[Data listing]
[start]

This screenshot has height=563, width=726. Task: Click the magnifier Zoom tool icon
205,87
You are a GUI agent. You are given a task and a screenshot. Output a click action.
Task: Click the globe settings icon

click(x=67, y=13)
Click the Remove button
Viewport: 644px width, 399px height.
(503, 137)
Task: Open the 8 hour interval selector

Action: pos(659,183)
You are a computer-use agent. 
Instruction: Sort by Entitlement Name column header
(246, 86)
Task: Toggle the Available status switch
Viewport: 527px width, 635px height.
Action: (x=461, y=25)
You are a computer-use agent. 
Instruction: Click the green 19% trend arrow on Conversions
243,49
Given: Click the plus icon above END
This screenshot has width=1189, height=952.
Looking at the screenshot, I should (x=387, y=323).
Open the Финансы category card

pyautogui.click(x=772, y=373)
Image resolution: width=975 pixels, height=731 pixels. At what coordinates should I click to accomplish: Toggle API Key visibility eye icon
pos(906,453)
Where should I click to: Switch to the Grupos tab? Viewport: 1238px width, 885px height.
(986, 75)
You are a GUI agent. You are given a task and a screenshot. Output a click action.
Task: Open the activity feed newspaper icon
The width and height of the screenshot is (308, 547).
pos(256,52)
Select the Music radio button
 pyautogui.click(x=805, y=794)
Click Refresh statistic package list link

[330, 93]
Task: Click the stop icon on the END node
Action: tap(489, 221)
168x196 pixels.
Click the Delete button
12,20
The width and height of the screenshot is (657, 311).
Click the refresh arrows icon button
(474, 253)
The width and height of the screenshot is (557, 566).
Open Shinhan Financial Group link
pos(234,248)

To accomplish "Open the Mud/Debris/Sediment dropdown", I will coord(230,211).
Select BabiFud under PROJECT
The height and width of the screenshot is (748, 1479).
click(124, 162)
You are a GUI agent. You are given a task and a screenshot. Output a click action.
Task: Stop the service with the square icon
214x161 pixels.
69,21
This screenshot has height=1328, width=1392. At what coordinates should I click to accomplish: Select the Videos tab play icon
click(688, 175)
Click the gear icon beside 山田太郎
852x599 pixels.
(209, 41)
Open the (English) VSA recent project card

[end]

* **STATED TASK**: Tally the lines of the records that contain the string "accomplish", treating uppercase and lowercase as different. Give only the number.

* **REPLY**: 3